Still I didn't let that minor piece of extortion get to me. We had the rest of the day to enjoy as the Australians batted on. The Indians had the best of the afternoon sessions as they took wickets at regular intervals and it really seemed like they'd be able to use that advantage during Day Two. How wrong was I.
Lousy Charades-Like Game
On Friday we all got together for a nice day of drafting at Darren's place. Nine of us turned up which was a pretty cool achievement considering the fact we are playing MtG after all. Describing details when it comes to card games makes for kind of dry reading so in summary I managed to come second playing a Giant deck that fell at the last hurdle to Xiao's Treefolk/Elf deck due to some unhelpful topdecking, some poor play on my behalf and the fact I passed on the Timber Protector which won him the third and deciding game. As the saying tattooed on Ben Cousins goes, Such is draft. Overall that wasn't that big a deal as we both got the cards we wanted.
Later on we played a game where we played idiots living in a small village accusing each other of murder Midsomer Murders style before lynch mobbing them in a game which required a lot of creative ways to die and a lot of sleeping. Random accusations and a lot of bluffing were required to be any good at this game in order to hunt down the werewolf mafia that were whacking people off at random. Fortunately we knew each other fairly well, as I reckon that a group with tensions running deep would manage to bring it all to the surface in a bout of wild allegations and the entire party would end up on the set of Springer in a show themed, 'When Good Games Go Bad'
My personal highlight of the night came when we started playing a game known as Taboo. The basic gist of it is to try and get your team mates to guess the word on the card without using any of the associated words listed alongside it. No gestures or funny sounds are allowed either so it's all in the phrasing. Answering the questions wasn't so bad for me for the most part, but trying to string clues together is slightly more challenging as you are racing against the clock. At one point I flipped over a card with the word 'benefit' written on it.

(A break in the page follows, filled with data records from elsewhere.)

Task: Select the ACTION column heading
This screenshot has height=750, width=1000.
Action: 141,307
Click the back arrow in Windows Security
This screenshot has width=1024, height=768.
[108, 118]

I stumbled around with the neurons inside that thing I claim to be a brain before coming up with something that went a little like this.
"Umm, how about... 'Friends with _____?' You know, when friends become more than just good friends? Argh, (can't believe I was about to say this... especially in a friend's living room with his family several rooms away) you know what they call them... Fuck Buddies?"
Cries of "Come on! Someone has to know this!" were met with dumb silence (I mean that in the least insulting kind of way) while the opposing team sitting behind me cottoned on as to what the hell I was on about. In retrospect the reference was probably a little too obscure for everyone's purposes seeing as it wasn't exactly in common use. The most recent reference to that phrase came from Boston Legal... and only Xiao had followed that storyline. Maybe I should've gone with "the opposite of detriment" or something like that, I dunno. It was certainly worth a try though, and at least everyone left that night slightly the wiser.
And that brings us to the end of another journey for tonight. It looks like this will be the last post I'll be able to muster before the new year overwhelms us all, so I'd like to say thanks to everyone who bothers reading this whenever I get around to sitting down, typing and proofreading (kinda) for a couple of hours, the comments make it really worthwhile. It really started out as a way to chronicle all the crap I get up to during the year, and then I figured that if others could get a laugh or two from my bizzare and sometimes off putting outlook on life, well then all the better. I'll be off for a couple of days so in the meantime I hope you can keep yourselves busy. It's been a pretty good one, with all its ups and downs and upside downy parts and I'll be back to do it all again in the near future. Happy new year, y'all!